Niente di strano però, perché i raptus non sono per forza di cose disorganizzati. Si potrebbe dire che un soggetto in preda ad un istinto sessuale molto acceso cerca rapporti mercenari, ed è curioso che già in partenza confonda il contrattare una prestazione con il “condividere fantasie di giochi erotici” con la prostituta. Se a questo si aggiunge una disinibizione di altro tipo, cioè dissociativo, in cui la persona compie azioni senza percepirsi dentro un’unica realtà, è più che possibile che il risultato sia un “caos calmo” fatto di atti esternamente organizzati ma privi di costrutto, come una ruota che gira a vuoto.

 

Certamente il destino giudiziario di chi usa sostanze non è univoco, perché l’uso abituale, occasionale, fortuito o programmato, o la dipendenza sono tutte situazioni con livelli di responsabilità giuridica diversi.
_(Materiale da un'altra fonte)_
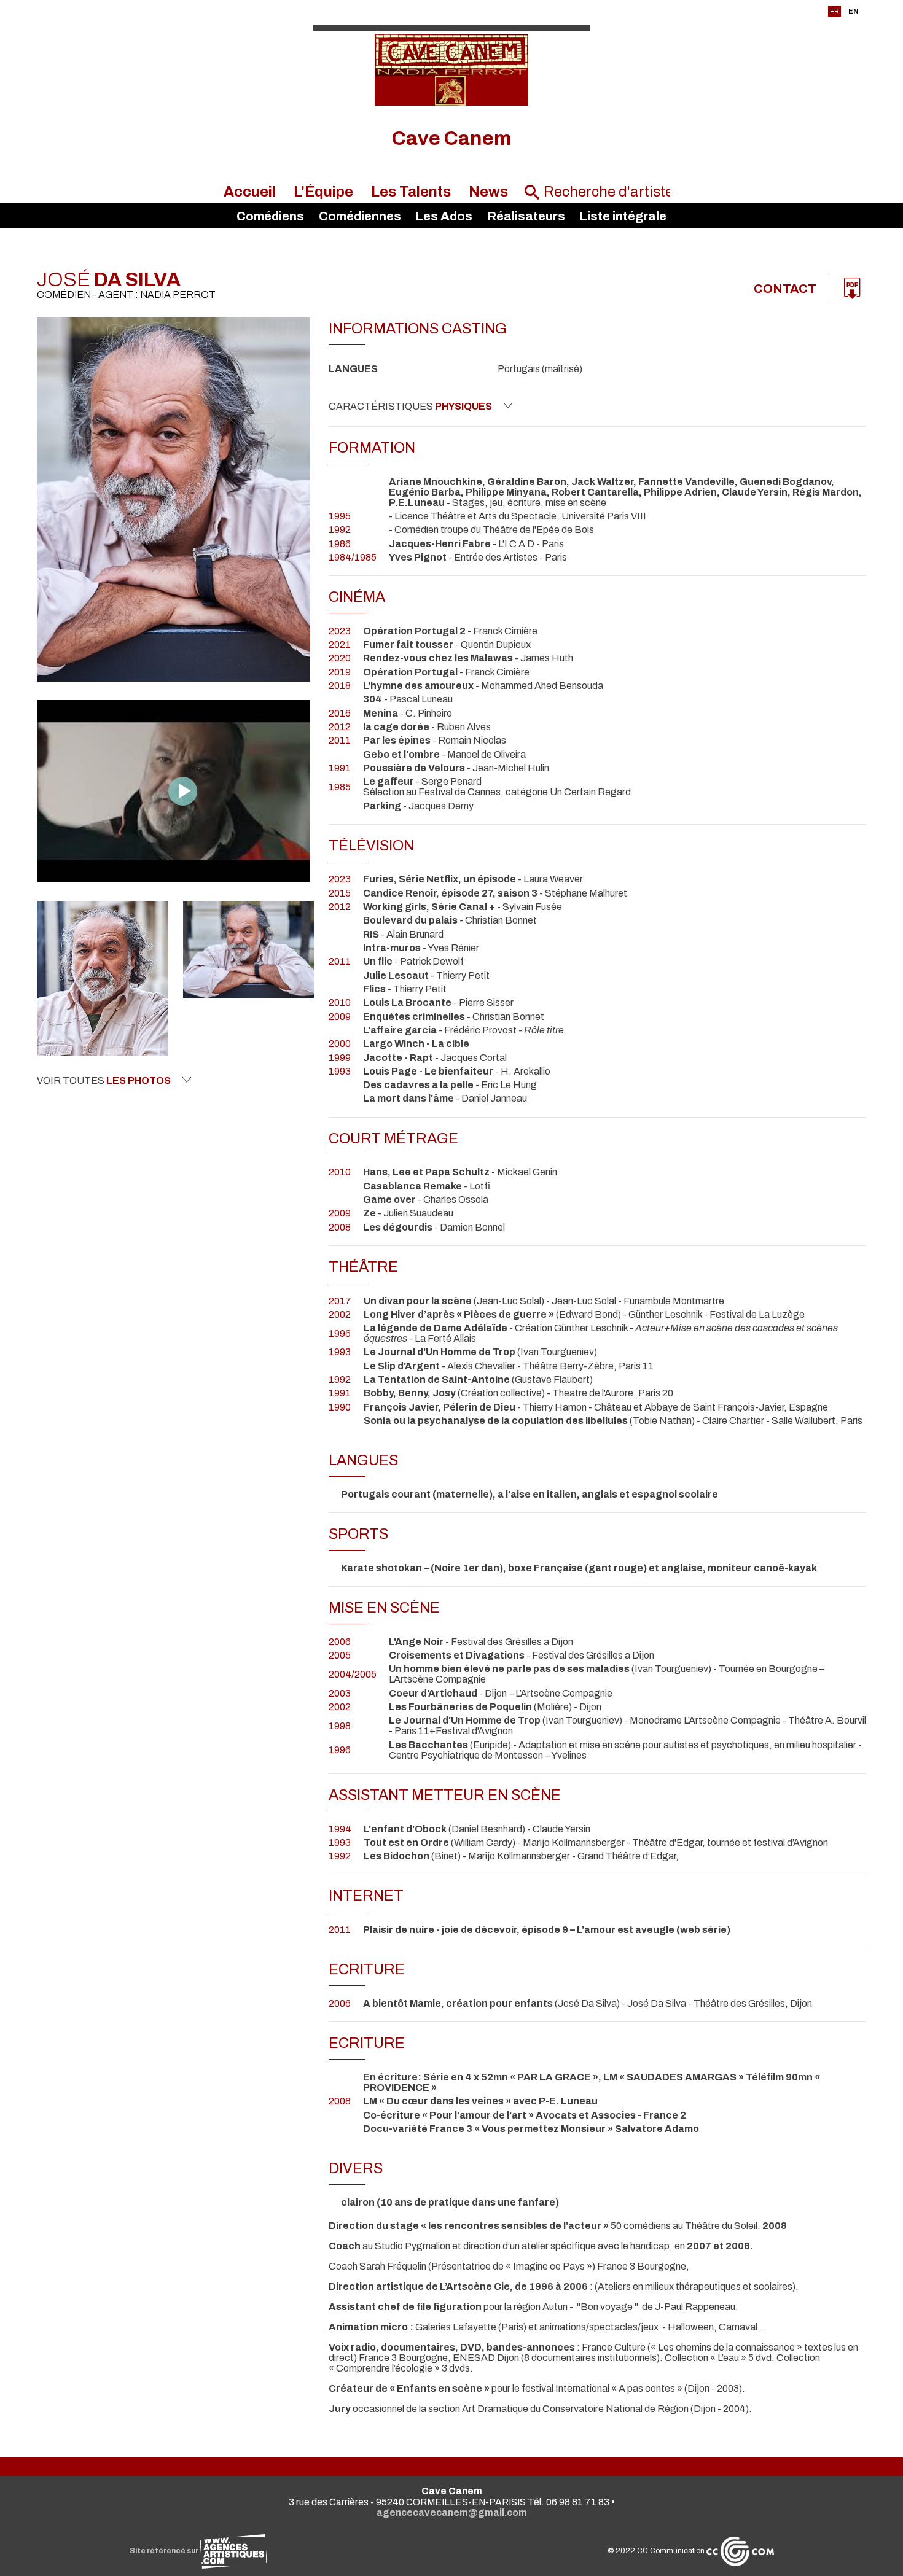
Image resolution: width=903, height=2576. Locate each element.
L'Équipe (323, 192)
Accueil (250, 192)
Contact (785, 288)
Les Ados (443, 216)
Certamente chi apprende questi fatti è turbato dal fatto che le perturbazioni chimiche possano produrre comportamenti di questo tipo. La conduttrice ad esempio parla di un “lato nascosto” che forse era nascosto agli altri, o forse anche al Pizzocolo stesso.
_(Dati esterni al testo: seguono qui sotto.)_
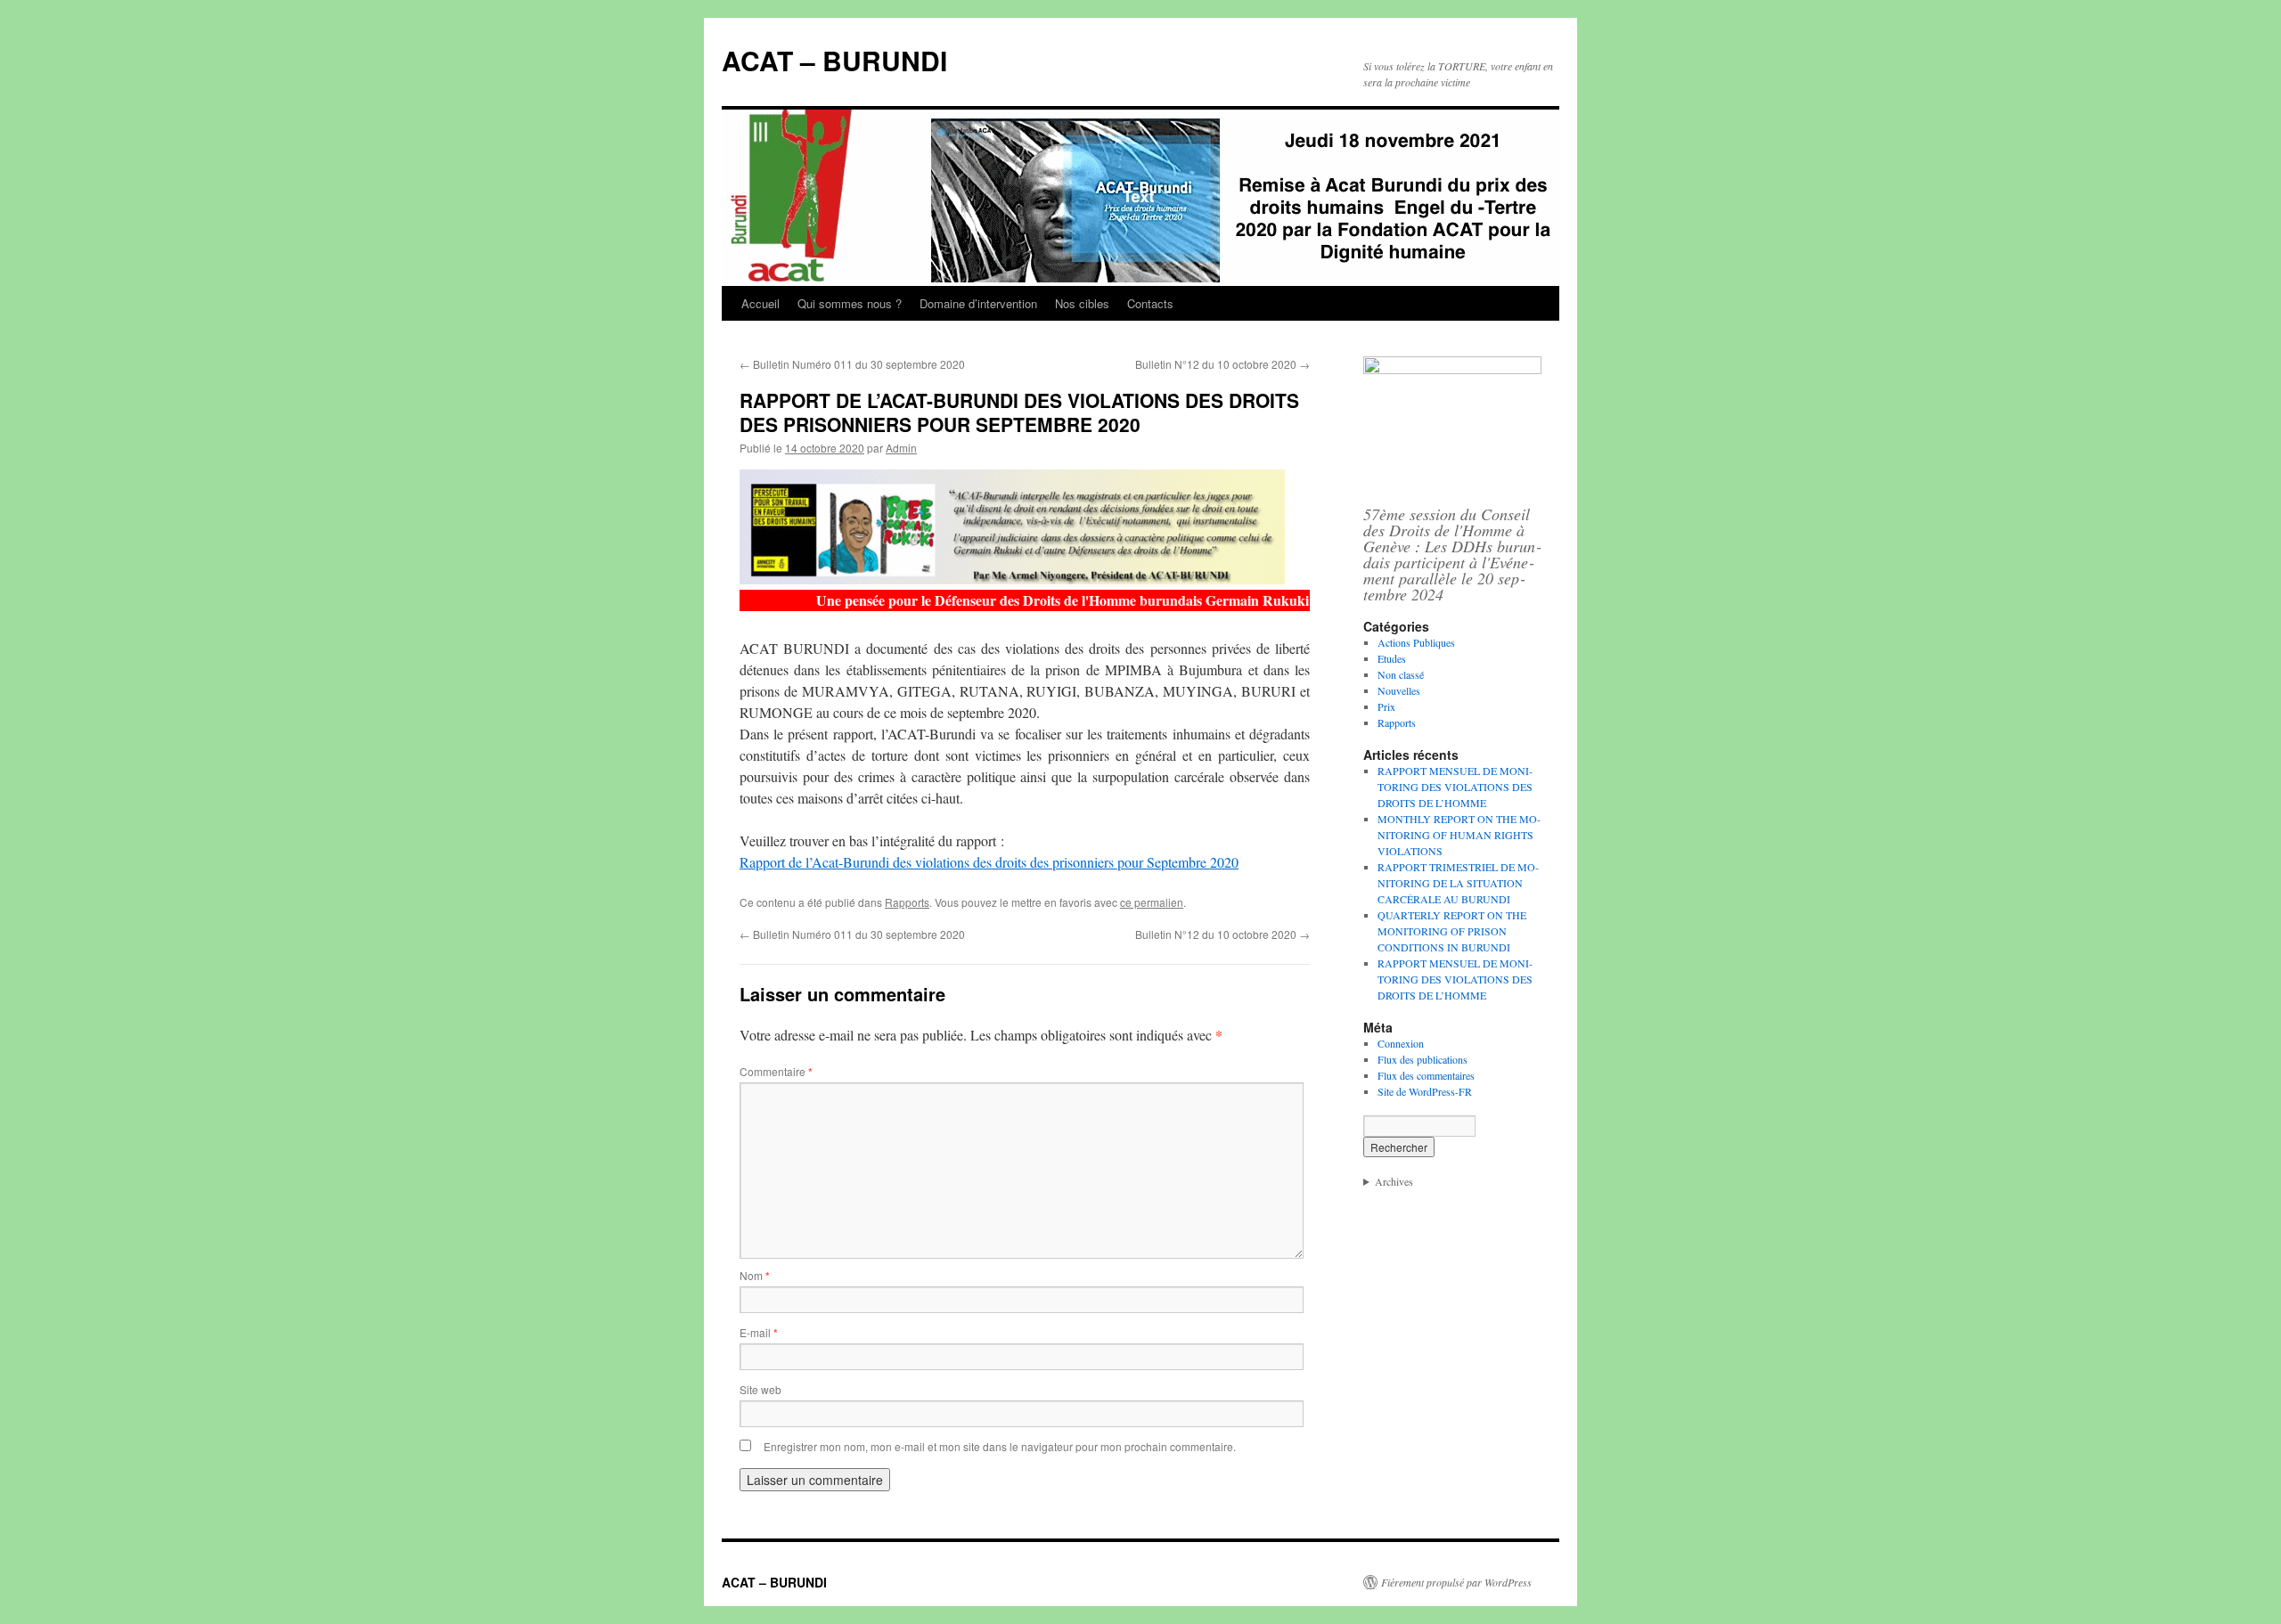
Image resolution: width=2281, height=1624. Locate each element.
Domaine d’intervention (978, 303)
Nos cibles (1082, 303)
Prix (1386, 706)
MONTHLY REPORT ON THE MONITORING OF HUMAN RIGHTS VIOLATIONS (1459, 835)
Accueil (760, 303)
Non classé (1401, 674)
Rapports (907, 902)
In realtà questo “lato” è una possibilità, che finché non si realizza non c’è, non c’è né moralmente né concretamente. Ma quando si realizza, c’è concretamente senza magari esserci mai stata moralmente, nelle intenzioni.

 

L’altro aspetto che turba l’opinione pubblica è che la perturbazione chimica non sia un temporale, uno sconquasso visibile da chiunque. Il drogato pericoloso non si aggira come King Kong arrampicandosi ai grattacieli, non grida a squarciagola strappandosi i vestiti, ma può compiere azioni apparentemente normali, organizzate, lucide. Guida, si ferma in un autogrill, compra da mangiare, va in un motel, prende una stanza, scarica il cadavere e lo porta dentro per farci sesso, poi lo scarica e torna a casa. Una parte di cervello funziona in maniera alterata senza che questo significhi un sovvertimento totale: capovolgendo, non è necessario essere agitati e deliranti per poter compiere atti estremi e antisociali. Questo mette in crisi una visione dell’uomo in cui la morale c’è finché il cervello non crolla del tutto.

 

In questo si inseriscono le sostanze d’abuso, che è facile vedere come agenti perturbanti, ma non come elementi in grado di cambiare la morale di un cervello, di eliminare l’empatia, di rendere desiderabile un atto che danneggia gli altri senza che subentrino altri freni o scrupoli.

 

La differenza tra il fare e il non fare, che è il punto teoricamente più solido della struttura morale di una persona, viene invece ad essere quello più aggredibile.